As the ag industry continues to change tremendously, Scott sees exciting potential where some might see daunting upheaval.

“Whenever there’s change like that, there’s incredible opportunity. I think that providing a platform that lets our team critically focus on how to take advantage of the opportunities coming our way means we’re going to succeed,” Scott asserts. And I immediately connect the dots to a recent milestone.

An easy benchmark of success is already upon Homegrown, as the company announced earlier this year its foray into branded offerings. The Mammoth Kiwi, an extraordinary variety from Greece, is nearly 50 percent larger than the standard Hayward variety common in the U.S. market. Grown in partnership with Jerry and Jerin Kliewer, the farmers currently in charge of this new variety, the Mammoth Kiwi is about as exclusive of a variety as you can get. The Kliewer partnered with the Greek breeders behind the Mammoth variety and maintained the exclusive rights to its genetics in the U.S.

“We’re incredibly excited about this launch,” Cherie notes. “I think the idea behind differentiating ourselves stems from bringing organic varieties like this to market. I also think that this variety specifically will speak to consumers and retailers alike.”

Scott remarks that Homegrown Organic Farms also saw a demand in the market and rose to meet it.

“The kiwi market in the United States is underdeveloped,” he explains. “As we looked at this, we asked ourselves, ‘How do we help continue to grow and build that category out?’ For many, many years, it’s been a fairly stagnant category, where you’ve got Hayward Kiwis and that’s about it. Now, there are things happening within that category, and we want to continue building that marketplace.”

I prod to see if I can get another tidbit regarding other branded offerings, but Cherie merely replies that there will be more in the months to come—I will certainly be watching for these developments like a hawk.

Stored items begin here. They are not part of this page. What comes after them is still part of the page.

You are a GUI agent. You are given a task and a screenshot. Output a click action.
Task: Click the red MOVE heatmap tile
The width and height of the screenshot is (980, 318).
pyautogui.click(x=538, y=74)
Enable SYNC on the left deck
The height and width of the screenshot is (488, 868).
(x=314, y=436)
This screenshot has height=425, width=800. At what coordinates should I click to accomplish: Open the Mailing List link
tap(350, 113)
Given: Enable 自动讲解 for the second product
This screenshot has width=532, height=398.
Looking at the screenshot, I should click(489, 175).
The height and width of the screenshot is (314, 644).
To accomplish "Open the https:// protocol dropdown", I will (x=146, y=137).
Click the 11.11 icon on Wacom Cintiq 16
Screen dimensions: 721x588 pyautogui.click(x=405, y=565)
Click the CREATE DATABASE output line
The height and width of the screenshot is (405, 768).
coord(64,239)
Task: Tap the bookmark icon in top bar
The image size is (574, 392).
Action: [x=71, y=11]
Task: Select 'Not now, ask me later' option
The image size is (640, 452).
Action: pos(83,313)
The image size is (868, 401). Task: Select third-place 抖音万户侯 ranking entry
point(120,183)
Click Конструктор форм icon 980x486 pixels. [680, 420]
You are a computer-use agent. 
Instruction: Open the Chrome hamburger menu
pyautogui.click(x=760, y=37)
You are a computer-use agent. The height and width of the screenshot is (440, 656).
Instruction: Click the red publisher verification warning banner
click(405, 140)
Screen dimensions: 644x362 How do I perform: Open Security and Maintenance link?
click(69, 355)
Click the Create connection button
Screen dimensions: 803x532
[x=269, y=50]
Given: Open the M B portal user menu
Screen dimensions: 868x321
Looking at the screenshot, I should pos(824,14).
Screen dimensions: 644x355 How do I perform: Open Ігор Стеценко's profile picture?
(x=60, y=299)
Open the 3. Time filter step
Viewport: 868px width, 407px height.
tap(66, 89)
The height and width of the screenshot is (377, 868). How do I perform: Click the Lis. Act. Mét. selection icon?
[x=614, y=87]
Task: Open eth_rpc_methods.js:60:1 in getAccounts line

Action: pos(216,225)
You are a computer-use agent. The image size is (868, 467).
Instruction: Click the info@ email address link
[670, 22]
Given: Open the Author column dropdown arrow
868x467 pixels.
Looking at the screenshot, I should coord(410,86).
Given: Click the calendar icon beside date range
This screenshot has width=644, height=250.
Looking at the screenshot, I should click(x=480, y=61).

Throughout our conversation, Scott and Cherie’s enthusiasm for the team has been palpable, if not outright infectious. Their pride in what the company has accomplished in less than a quarter of a century is overflowing.

“We’ve always had a commitment to being sustainable and making sure that any work, from the field to the packing shed, is done in a responsible manner. We partnered with Equitable Food Initiative (EFI) in 2020, and now our stonefruit program is 100 percent EFI-certified, with our blueberry program close behind,” Scott comments.

As we watch this company take on its next chapter, I dare anyone to say change is unwelcome.

If anything, it should be celebrated.